THOMSON, LEVI, farmer, lawyer, and politician; b. 17 Feb. 1855 in Hillsburgh (Erin), Upper Canada, son of John Thomson and Sarah McMillan; m. 4 March 1884 Mabel (Mable) Maud (Maude) Perley (d. 23 April 1954) in Wolseley (Sask.), and they had four sons and one daughter; d. there 14 April 1938.

Levi Thomson grew up on his family’s farm in Wellington County and gained his early education at the Hillsburgh public school and Rockwood Academy [see William Wetherald*]. He then moved to Toronto to study law and was articled to the firm of William Henry Beatty* and Edward Marion Chadwick*. Before completing his legal training, however, Thomson decided to become a farmer in western Canada. He was better prepared for this role than most other settlers in the region: he not only knew how to operate a farm, but he was also able to buy all the necessary equipment in Winnipeg before setting out westward in 1882 from Brandon, along the future path of the main Canadian Pacific Railway (CPR) line. Thomson acquired land north of Wolseley, a new town named for Garnet Joseph Wolseley* in what would become southern Saskatchewan, and in short order he was the proud owner of a successful farm. Two years later he married Mabel Maud Perley, daughter of William Dell Perley, a future mp and senator for Wolseley, and they would have five children.

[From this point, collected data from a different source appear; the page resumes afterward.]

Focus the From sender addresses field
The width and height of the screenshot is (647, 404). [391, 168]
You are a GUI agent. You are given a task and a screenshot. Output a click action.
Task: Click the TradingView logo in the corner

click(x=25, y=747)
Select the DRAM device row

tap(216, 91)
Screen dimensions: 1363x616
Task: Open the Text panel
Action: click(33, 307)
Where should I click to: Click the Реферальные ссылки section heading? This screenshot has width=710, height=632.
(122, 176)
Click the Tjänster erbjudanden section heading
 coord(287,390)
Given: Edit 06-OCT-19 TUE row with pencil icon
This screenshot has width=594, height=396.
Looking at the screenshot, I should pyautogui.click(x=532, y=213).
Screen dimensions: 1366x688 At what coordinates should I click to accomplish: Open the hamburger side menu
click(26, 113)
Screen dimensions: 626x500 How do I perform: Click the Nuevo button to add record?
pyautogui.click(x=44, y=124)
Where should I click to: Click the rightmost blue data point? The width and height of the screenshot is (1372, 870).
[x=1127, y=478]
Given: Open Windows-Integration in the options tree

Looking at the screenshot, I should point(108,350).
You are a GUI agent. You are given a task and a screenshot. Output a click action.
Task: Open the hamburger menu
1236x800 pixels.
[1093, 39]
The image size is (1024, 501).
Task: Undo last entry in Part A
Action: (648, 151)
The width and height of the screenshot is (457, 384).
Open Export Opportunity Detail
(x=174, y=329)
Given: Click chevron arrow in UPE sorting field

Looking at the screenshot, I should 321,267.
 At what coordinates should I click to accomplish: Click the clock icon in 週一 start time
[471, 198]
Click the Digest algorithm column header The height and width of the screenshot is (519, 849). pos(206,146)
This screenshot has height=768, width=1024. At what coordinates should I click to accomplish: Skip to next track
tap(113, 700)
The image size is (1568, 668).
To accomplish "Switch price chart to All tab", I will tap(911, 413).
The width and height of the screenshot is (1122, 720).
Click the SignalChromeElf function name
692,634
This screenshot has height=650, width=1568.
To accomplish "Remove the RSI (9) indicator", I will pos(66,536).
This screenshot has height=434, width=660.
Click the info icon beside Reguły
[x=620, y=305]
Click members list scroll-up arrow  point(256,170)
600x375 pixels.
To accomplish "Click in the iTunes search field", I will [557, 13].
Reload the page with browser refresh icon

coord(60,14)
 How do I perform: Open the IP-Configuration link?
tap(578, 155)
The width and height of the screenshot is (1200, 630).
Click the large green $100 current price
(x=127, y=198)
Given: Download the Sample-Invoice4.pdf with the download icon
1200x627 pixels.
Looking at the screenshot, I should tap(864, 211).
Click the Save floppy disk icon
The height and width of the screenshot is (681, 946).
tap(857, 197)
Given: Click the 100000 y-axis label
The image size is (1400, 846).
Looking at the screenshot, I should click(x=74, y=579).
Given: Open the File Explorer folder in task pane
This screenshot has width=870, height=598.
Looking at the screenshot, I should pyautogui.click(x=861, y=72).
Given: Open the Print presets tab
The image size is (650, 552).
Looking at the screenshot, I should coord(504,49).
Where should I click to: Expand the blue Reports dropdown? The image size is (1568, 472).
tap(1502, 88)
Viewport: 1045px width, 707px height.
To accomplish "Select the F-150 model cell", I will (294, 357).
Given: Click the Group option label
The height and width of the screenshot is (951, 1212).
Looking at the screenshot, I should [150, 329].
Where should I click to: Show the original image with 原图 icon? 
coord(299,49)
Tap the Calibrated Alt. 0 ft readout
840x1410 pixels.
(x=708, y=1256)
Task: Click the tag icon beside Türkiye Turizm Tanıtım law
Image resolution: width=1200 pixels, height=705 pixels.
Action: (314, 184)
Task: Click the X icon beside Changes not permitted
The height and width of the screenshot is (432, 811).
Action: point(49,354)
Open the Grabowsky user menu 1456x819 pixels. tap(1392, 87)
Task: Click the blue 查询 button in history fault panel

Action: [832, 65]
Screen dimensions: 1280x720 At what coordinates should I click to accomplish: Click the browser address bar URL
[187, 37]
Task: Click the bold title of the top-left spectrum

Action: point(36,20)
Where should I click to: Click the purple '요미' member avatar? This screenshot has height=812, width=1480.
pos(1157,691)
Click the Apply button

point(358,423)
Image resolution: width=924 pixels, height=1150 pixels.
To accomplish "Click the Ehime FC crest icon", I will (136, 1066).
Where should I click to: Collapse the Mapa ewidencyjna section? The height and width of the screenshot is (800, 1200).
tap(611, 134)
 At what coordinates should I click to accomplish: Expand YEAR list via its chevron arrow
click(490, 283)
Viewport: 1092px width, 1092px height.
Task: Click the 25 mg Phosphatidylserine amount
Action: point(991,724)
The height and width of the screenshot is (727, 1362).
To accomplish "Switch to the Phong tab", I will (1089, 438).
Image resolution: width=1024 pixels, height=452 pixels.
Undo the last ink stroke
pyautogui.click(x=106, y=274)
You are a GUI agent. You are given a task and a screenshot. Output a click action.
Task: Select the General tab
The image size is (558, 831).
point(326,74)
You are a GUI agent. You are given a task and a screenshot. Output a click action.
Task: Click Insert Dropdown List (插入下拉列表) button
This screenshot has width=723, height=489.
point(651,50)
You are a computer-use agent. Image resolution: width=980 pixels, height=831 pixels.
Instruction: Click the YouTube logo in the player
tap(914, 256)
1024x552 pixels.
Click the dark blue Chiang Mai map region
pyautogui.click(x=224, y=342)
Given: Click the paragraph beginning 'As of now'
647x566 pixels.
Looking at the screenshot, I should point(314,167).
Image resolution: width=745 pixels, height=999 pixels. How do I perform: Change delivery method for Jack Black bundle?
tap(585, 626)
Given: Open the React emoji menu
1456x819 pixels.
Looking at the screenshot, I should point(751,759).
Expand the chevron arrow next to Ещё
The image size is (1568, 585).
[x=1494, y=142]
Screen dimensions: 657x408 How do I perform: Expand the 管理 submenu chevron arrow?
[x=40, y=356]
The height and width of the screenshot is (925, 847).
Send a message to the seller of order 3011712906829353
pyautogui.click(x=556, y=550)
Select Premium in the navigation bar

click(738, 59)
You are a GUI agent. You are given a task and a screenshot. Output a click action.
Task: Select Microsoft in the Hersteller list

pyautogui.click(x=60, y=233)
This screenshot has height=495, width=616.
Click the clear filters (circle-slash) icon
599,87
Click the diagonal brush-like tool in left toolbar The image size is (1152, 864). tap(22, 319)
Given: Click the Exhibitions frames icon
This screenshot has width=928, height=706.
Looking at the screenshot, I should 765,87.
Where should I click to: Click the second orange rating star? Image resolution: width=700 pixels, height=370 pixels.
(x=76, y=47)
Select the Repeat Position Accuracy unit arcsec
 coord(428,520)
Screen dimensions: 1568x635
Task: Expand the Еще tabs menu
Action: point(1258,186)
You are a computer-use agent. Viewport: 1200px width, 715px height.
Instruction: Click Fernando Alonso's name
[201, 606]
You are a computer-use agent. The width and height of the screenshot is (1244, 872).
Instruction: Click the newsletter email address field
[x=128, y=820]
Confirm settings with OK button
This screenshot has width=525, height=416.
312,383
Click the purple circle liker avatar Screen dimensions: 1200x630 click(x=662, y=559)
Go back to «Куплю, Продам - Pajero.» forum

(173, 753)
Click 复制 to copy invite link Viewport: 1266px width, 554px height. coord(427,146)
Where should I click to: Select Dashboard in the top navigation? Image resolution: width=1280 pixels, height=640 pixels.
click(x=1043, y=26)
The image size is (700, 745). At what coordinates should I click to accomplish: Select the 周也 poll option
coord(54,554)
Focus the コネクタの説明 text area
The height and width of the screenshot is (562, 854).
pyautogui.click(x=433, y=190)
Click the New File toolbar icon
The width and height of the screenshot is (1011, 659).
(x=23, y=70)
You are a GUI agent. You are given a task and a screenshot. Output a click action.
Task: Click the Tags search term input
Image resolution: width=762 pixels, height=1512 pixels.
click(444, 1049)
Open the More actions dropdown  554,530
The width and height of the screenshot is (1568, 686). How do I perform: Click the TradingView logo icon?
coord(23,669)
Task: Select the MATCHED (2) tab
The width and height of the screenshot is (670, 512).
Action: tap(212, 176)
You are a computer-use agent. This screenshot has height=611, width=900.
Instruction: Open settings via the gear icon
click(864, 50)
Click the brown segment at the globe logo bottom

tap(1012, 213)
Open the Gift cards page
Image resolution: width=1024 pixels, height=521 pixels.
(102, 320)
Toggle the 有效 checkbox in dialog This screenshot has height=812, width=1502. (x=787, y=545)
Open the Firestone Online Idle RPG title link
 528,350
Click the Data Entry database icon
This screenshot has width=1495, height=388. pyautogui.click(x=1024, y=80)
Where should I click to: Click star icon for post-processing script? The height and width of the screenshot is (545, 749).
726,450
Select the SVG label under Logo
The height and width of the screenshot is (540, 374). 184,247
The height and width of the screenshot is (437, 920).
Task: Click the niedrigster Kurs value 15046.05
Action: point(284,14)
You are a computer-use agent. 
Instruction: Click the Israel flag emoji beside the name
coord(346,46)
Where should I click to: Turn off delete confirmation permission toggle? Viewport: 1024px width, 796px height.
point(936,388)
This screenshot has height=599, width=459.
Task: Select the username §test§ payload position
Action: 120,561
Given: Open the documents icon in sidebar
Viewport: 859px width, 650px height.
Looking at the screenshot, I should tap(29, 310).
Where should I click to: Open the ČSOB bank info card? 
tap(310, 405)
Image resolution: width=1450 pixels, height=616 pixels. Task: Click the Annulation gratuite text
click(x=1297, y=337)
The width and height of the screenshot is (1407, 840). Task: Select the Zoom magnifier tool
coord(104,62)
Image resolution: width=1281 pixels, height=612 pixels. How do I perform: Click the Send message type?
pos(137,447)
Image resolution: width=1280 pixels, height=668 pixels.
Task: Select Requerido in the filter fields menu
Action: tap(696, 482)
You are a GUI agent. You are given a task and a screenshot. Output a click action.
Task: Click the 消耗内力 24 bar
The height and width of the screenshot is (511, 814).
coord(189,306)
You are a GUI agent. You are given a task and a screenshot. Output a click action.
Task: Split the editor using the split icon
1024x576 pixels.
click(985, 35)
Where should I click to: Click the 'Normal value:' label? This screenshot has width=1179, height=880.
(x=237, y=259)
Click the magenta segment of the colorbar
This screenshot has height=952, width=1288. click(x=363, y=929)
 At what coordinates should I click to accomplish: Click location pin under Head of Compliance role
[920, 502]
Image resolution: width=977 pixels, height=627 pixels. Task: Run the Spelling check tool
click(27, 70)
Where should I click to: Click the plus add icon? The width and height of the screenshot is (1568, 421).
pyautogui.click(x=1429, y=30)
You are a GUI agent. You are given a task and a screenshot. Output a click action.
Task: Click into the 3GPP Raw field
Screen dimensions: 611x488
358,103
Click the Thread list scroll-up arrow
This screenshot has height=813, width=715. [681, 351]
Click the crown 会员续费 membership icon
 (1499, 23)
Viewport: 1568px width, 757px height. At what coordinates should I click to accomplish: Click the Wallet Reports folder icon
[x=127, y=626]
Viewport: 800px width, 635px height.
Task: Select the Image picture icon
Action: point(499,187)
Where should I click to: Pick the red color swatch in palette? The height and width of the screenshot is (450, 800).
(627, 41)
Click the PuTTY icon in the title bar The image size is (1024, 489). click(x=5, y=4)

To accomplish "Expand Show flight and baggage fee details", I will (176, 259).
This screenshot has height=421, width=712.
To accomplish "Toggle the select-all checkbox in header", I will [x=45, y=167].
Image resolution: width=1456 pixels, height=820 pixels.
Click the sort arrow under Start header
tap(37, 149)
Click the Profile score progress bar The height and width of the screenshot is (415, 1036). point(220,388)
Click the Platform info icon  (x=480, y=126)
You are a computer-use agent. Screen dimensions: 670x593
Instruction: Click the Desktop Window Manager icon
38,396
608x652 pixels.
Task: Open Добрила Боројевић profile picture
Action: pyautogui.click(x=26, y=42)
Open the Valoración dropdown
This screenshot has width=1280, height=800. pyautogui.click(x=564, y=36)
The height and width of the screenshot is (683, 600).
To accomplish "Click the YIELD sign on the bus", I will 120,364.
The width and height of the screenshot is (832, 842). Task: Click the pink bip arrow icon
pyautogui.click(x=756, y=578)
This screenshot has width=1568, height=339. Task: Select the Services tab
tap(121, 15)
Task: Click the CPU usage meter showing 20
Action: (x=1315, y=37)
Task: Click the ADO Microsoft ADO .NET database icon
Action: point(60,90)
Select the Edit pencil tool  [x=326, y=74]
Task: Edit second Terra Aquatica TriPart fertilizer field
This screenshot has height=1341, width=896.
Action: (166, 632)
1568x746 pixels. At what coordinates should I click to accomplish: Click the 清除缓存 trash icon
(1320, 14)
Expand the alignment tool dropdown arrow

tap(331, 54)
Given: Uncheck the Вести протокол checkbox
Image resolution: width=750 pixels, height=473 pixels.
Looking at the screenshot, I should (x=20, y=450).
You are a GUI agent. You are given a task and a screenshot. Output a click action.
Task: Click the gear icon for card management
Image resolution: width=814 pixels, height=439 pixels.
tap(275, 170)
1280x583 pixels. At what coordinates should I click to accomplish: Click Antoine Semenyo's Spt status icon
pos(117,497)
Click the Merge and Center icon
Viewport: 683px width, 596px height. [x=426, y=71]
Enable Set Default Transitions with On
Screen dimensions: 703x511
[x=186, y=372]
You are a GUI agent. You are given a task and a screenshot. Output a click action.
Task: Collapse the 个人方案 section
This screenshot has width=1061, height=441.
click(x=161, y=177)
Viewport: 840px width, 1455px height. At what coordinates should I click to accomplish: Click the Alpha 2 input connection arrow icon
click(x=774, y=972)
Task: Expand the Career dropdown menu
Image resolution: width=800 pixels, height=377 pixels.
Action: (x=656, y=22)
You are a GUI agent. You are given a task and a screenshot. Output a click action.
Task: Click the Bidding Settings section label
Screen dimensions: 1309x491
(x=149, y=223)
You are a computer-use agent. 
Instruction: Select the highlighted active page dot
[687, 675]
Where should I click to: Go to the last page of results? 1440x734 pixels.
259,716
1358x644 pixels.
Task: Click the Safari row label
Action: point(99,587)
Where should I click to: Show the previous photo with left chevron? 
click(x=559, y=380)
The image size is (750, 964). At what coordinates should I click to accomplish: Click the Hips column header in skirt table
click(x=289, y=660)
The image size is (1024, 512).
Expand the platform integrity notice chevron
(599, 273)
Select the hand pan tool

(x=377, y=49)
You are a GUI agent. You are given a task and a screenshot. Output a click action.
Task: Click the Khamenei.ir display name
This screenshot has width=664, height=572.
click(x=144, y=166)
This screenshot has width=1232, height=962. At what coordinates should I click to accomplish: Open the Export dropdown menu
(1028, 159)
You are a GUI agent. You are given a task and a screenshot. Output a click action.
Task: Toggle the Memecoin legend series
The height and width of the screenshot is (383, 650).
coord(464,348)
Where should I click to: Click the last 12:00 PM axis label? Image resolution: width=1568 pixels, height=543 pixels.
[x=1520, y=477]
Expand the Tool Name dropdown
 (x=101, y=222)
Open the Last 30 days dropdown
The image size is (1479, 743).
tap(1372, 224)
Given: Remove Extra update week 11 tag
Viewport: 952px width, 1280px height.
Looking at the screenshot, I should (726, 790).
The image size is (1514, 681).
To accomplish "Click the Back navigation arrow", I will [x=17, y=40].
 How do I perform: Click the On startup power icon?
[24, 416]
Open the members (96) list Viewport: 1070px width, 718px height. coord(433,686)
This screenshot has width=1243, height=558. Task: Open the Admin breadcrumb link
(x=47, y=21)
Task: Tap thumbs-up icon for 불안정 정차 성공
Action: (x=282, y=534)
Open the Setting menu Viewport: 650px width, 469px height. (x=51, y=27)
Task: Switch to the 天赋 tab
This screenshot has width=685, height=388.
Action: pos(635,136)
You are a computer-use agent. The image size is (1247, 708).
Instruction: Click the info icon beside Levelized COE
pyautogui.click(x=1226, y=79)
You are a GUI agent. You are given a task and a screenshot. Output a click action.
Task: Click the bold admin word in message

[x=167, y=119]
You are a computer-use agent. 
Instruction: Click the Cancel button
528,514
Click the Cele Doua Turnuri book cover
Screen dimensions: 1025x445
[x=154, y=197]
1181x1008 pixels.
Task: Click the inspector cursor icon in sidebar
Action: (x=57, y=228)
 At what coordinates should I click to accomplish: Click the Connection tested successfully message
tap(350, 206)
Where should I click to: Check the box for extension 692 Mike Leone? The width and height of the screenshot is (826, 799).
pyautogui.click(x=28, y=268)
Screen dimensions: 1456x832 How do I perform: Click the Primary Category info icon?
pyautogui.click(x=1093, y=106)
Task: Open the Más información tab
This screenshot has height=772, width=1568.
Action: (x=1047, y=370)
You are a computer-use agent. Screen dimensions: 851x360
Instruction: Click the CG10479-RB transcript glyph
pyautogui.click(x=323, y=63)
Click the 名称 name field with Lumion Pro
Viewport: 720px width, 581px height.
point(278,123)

Thomson became involved in public affairs and community service soon after he arrived in Wolseley. High tariffs and inadequate rail service were the bane of prairie farmers in the 1880s, and they responded by taking collective action to lobby the federal government and battle the monopolistic behaviour of the CPR. The Regina Leader-Post would later observe that Thomson was “closely associated with all western agricultural movements”; from 1885 to 1888 he was the first president of the Wolseley Agricultural Society, and in 1907 he would become vice-president of the Saskatchewan Grain Growers’ Association [see Edward Alexander Partridge; Frederick William Green*]. He was also a municipal councillor in Wolseley between 1889 and 1903, was elected mayor in 1904, and was prominent in his church (he belonged to the Disciples of Christ faith but attended the Wolseley Union Church) and in the temperance movement.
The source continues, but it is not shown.